Figma [5] is a cloud-based interface design and collaborative prototyping platform that enables multiple users to edit simultaneously in real time through a web browser, facilitating collaborative work among designers, developers, and other stakeholders in digital product development. The platform integrates visual design, interactive prototyping, and component management functionalities, which has established it as a widely adopted reference in both academic and industrial contexts for user-centered design. In recent years, Figma has incorporated AI capabilities through tools such as Figma AI and FigJam AI, aimed at supporting and accelerating specific tasks within the design workflow, including content generation, idea organization, and automation of repetitive activities. These generative AI functionalities act as design support while preserving human creative control, making Figma a relevant benchmark for comparison with tools that emphasize higher levels of algorithmic automation in interface prototyping.

THINGS TO DO:
1. Write out the records for locating items, from their first line through the line that contains "Action: (1011, 11)", with both included. Omit the pictures.
2. Extend the passage on Figma with the next part, picking up after its last sentence.
The passage on Figma and the records are independent materials.

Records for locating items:
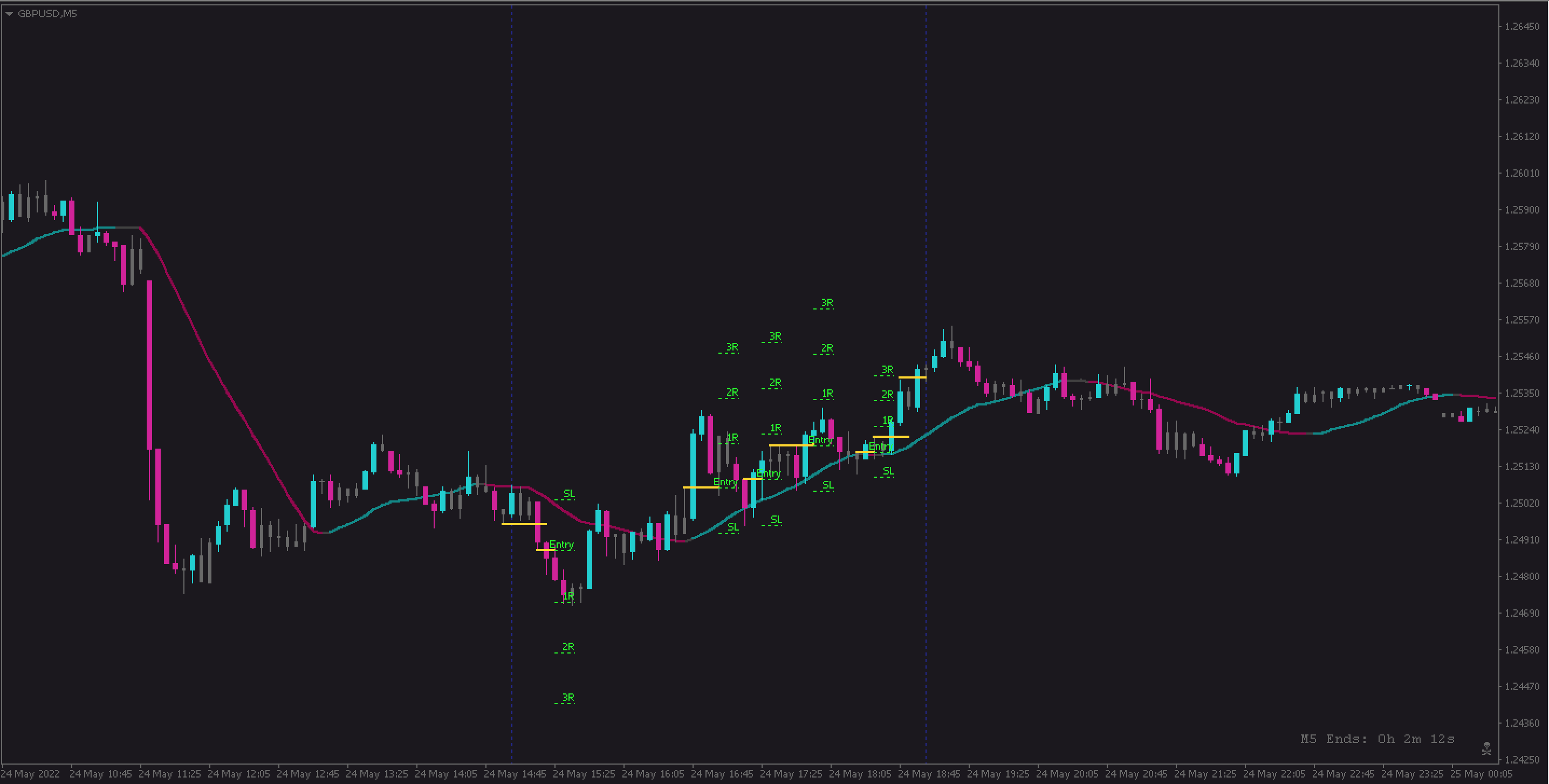Click the highest 2R label on chart
The image size is (1549, 784).
(827, 348)
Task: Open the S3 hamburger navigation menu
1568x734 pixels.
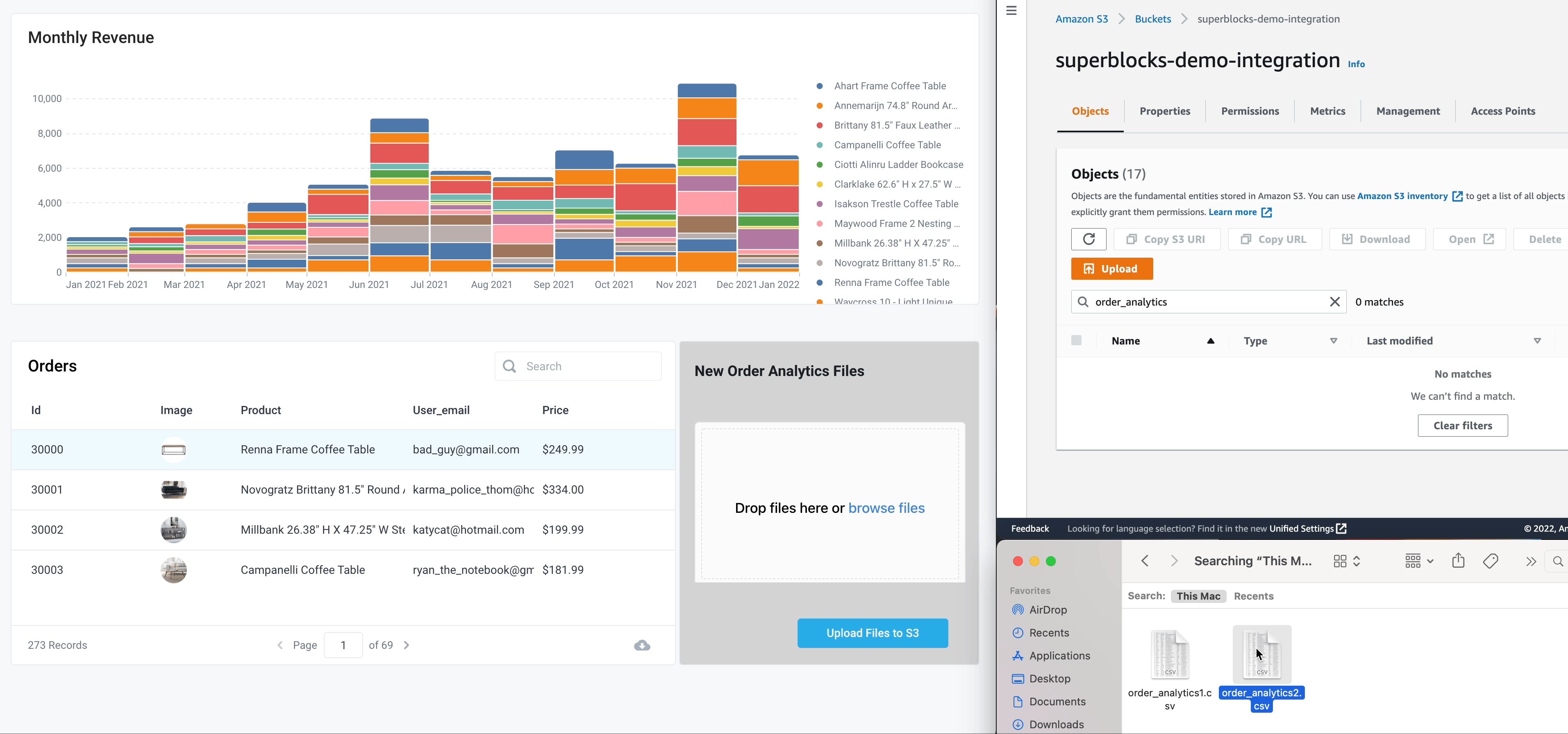Action: (1011, 11)
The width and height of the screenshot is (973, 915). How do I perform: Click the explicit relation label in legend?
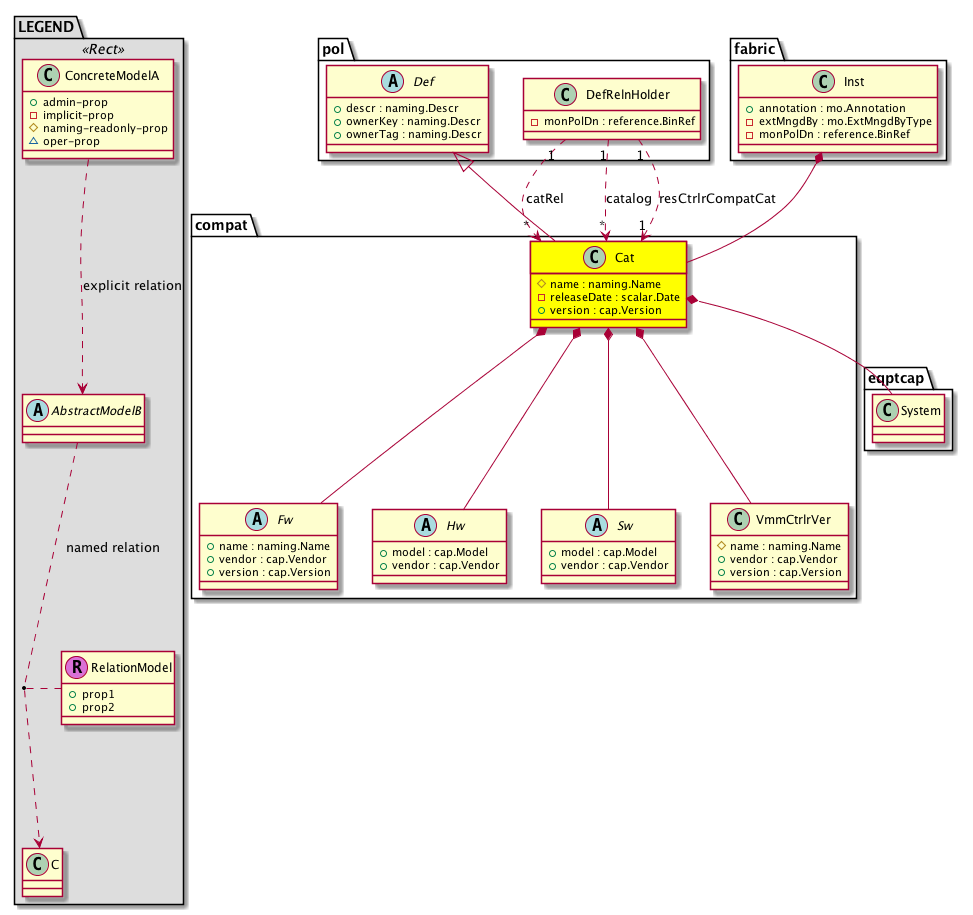tap(132, 286)
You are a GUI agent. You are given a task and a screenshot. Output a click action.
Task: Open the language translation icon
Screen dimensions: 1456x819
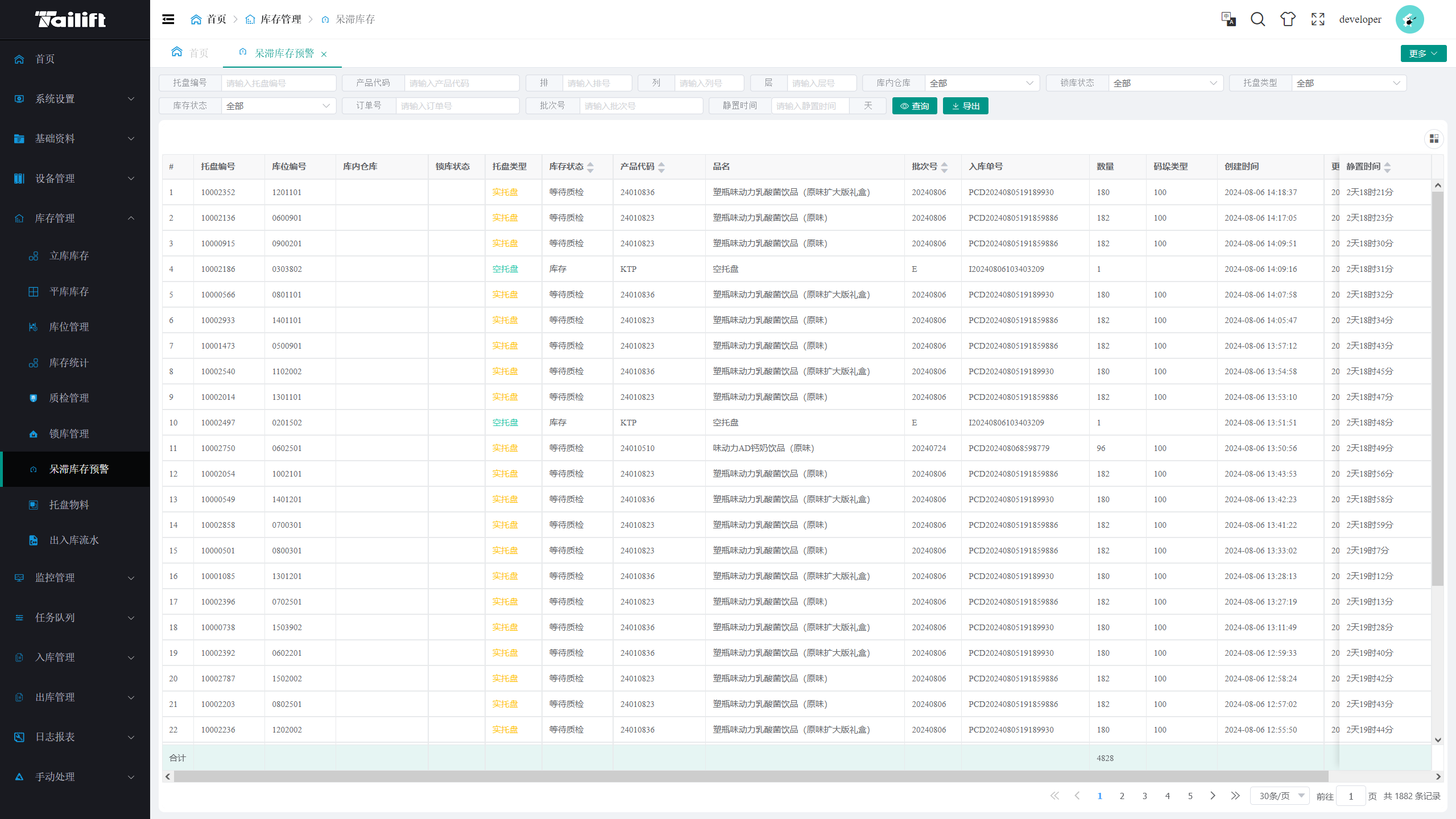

RESPONSES PER TASK:
1.
Click the highest 2R label on chart
The image size is (1549, 784).
(827, 348)
Task: Open the S3 hamburger navigation menu
1568x734 pixels.
Action: (1011, 11)

2.
In contrast, Uizard [6] is an AI-assisted prototyping platform designed to transform early ideas into functional user interfaces quickly and accessibly. The platform can generate designs from textual descriptions, sketches, wireframes, or screenshots, automating the creation of editable screens and interface structures. This approach enables users with varying levels of experience to produce visual prototypes without requiring advanced design or programming knowledge. Uizard’s AI-driven capabilities aim to accelerate early design stages by translating conceptual inputs into coherent and reusable layouts. As a result, the platform reduces the time and effort required to iterate on initial proposals, supporting rapid solution exploration and user-centered design processes, particularly in academic and early validation contexts.
Visily [8] focuses on leveraging AI to accelerate GUI generation from multiple input formats, including textual descriptions, sketches, wireframes, and screenshots. Through this approach, the tool produces complete screens with coherent components, visual styles, and navigation structures, facilitating the creation of medium- and high-fidelity prototypes from early design stages. Visily offers a balance between automation and user control, as generated designs can be manually edited and refined in terms of layout, visual themes, and components. This combination reduces initial effort while maintaining designer involvement, supporting rapid iteration and user-centered development, particularly in academic contexts and early-stage validation.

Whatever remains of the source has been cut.